Good and bad are but names very readily transferable to that or this; the only right is what is after my constitution, the only wrong what is against it.
– Ralph Waldo Emerson
We are our most potent at our most ordinary. And yet most of us discount our “ordinary” because it is, well, ordinary. Or so we believe. But my ordinary is not yours. Three things block us from putting down our clever and picking up our ordinary: false comparisons with others (I’m not as good a writer as _____), false expectations of ourselves (I should be on the NYTimes best seller list or not write at all), and false investments in a story (it’s all been written before, I shouldn’t bother). What are your false comparisons? What are your false expectations? What are your false investments in a story? List them. Each keep you from that internal knowing about which Emerson writes. Each keeps you from making your strong offer to the world. Put down your clever, and pick up your ordinary.
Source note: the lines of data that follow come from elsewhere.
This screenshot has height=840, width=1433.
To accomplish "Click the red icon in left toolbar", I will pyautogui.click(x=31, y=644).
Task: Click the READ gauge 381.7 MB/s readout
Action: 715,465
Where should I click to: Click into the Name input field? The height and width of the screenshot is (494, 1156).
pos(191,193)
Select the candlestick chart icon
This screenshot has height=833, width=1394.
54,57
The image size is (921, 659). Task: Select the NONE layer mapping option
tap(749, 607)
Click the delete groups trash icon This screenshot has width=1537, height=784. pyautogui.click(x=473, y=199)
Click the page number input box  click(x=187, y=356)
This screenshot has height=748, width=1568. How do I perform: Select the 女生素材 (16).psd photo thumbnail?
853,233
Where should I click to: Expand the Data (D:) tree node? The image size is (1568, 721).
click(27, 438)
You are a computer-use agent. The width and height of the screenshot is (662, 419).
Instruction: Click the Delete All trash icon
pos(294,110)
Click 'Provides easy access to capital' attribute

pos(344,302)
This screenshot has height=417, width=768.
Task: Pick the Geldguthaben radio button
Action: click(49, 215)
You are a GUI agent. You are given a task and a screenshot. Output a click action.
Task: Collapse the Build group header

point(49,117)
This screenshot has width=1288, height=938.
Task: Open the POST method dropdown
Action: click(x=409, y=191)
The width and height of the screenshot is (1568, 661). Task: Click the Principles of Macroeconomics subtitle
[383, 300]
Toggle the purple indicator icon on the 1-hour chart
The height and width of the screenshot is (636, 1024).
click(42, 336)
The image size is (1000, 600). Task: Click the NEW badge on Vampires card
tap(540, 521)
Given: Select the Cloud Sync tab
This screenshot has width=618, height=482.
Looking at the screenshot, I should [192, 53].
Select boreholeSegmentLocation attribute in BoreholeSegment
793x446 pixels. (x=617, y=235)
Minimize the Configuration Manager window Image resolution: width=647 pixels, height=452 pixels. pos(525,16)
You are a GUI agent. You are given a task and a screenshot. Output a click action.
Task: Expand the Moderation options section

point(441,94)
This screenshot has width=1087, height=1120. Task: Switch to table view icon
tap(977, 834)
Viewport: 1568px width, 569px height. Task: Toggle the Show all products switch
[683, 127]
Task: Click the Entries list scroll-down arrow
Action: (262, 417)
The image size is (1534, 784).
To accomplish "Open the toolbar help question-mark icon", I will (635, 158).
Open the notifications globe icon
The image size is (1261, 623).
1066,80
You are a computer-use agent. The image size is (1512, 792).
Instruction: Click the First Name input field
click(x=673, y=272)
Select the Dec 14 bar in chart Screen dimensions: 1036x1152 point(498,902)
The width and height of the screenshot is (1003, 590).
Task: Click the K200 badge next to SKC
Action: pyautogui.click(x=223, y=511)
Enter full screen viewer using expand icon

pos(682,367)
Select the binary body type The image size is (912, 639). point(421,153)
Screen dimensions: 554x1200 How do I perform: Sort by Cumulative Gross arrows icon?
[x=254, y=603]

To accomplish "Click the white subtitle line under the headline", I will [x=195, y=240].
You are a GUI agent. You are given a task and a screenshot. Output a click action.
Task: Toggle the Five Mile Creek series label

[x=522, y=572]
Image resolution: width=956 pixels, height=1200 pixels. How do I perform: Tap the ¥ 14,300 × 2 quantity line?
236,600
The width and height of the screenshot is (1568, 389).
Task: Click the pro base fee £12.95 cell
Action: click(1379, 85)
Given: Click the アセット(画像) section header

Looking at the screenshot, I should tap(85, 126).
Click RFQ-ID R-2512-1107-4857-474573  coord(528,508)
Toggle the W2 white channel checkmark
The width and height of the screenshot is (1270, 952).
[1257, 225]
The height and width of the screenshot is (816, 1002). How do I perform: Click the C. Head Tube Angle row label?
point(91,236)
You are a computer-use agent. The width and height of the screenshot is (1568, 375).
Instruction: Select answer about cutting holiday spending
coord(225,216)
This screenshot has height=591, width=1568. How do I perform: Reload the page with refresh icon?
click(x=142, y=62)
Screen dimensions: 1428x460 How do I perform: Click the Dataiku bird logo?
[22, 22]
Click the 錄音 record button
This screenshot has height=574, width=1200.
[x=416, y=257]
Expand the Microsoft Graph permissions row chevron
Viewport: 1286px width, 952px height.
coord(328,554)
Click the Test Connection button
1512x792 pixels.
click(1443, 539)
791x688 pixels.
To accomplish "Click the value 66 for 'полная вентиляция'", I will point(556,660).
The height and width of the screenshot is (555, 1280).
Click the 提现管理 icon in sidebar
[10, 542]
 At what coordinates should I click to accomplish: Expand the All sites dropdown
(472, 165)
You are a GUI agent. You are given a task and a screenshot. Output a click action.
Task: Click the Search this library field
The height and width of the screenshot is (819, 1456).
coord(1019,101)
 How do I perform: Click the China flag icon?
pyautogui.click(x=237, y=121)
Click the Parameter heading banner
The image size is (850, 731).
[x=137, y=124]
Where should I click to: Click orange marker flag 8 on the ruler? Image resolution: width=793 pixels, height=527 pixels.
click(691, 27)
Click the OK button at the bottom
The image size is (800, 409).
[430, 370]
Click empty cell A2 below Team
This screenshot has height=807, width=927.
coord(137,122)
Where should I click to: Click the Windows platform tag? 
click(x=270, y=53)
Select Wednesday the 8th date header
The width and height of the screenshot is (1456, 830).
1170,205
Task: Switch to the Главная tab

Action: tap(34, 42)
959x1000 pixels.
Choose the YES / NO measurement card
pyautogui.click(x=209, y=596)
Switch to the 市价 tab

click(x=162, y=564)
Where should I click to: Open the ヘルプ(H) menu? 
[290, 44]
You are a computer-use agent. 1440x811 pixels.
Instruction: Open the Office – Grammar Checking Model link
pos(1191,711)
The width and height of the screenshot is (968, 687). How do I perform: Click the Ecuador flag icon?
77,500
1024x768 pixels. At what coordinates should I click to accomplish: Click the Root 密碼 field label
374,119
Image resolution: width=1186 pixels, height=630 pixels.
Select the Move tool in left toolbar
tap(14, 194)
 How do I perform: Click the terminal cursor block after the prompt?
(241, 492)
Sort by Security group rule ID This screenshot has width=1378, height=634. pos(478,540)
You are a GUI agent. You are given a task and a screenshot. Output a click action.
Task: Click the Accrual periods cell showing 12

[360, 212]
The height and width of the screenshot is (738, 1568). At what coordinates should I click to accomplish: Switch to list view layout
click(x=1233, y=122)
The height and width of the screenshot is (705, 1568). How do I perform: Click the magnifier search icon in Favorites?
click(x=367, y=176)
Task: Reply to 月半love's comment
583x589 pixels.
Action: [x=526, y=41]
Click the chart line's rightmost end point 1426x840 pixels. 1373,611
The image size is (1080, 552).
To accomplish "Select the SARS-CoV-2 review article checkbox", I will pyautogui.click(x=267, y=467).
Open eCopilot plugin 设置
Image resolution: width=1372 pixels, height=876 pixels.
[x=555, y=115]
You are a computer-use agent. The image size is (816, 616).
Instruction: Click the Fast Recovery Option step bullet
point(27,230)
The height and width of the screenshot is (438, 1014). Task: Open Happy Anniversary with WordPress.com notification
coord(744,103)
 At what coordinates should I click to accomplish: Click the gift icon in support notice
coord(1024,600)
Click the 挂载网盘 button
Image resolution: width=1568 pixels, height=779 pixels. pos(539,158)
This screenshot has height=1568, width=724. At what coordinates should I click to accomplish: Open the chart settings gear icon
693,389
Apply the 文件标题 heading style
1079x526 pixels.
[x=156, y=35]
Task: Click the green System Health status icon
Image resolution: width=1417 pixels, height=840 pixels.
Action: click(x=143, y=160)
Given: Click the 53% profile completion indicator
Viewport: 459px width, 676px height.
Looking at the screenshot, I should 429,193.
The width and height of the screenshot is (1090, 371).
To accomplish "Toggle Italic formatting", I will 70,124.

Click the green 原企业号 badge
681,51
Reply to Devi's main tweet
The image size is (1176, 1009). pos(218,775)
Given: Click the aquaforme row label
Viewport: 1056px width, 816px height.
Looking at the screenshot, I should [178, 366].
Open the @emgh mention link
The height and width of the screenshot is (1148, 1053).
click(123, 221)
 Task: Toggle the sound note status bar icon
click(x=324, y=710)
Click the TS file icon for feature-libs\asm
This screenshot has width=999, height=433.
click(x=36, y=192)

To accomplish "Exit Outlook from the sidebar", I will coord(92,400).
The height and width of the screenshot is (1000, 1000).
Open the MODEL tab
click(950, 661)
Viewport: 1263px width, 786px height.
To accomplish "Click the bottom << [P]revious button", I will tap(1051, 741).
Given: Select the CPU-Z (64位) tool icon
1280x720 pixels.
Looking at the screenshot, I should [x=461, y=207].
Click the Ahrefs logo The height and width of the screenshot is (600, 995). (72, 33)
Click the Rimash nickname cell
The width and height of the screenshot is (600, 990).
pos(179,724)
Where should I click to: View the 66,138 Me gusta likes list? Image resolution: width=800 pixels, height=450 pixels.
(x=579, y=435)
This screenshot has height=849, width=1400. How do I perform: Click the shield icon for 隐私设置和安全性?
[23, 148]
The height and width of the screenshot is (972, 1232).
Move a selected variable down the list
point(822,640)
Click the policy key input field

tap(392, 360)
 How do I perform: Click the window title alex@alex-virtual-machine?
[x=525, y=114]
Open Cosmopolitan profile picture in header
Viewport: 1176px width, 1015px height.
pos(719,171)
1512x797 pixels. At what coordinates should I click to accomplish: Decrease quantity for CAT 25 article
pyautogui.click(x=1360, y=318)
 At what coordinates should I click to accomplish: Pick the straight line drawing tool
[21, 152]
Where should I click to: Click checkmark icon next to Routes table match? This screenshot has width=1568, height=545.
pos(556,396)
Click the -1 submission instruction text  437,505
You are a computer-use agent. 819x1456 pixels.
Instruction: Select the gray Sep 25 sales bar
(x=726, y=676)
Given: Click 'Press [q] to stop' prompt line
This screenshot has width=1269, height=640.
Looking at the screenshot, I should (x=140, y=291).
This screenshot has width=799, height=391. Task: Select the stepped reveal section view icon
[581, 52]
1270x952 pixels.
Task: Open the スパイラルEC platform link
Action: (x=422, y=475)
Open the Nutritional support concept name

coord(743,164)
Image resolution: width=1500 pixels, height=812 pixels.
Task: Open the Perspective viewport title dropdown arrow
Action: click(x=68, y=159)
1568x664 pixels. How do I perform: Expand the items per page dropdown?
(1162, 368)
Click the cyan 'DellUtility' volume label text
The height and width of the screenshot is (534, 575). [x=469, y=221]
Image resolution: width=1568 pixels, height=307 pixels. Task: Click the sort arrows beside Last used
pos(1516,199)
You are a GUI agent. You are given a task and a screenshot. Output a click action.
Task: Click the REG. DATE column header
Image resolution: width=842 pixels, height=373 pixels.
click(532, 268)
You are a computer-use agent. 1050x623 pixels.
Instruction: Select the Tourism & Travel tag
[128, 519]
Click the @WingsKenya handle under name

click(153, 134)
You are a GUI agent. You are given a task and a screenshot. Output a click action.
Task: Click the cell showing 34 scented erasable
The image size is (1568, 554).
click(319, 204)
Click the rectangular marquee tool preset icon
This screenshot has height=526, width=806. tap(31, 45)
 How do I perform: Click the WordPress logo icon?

I don't know but I probably have put down every false expectation already. I love to write, that's the reason why I keep at it. Writing fanfiction does that for you, your expectations aren't that high anymore, you write just as much for yourself as for others who will read it. I don't have the expectation I will be a famous writer one day or a published one. I know that there are better writers but I also know that I am not that bad, there are worse writers as well! If I read my own short stories sometimes and the twists and turns a story makes I am sometimes surprised at my own writing and wonder why I can't make it through a novel. Why I can't make it even through a longer fanfic with multiple chapters? I think it's because I don't have the patience (yet) and give a lot of the story away too early, or am too hasty to start another one.
The way I work isn't the way others work. I know that. I don't sit on a story for weeks or months on end. I sit down, start writing and the story comes and writes itself. I often don't know myself how it's going to end when I begin writing it. But when it's finished I am often pleasantly surprised at how it has ended.
You should never compare yourself to others I think. You are you and so is your writing. As Daan once said to me; You are writing for yourself first and foremost.
That's true of course; If anyone wants to read it, fine, but you want to write it and that's more important.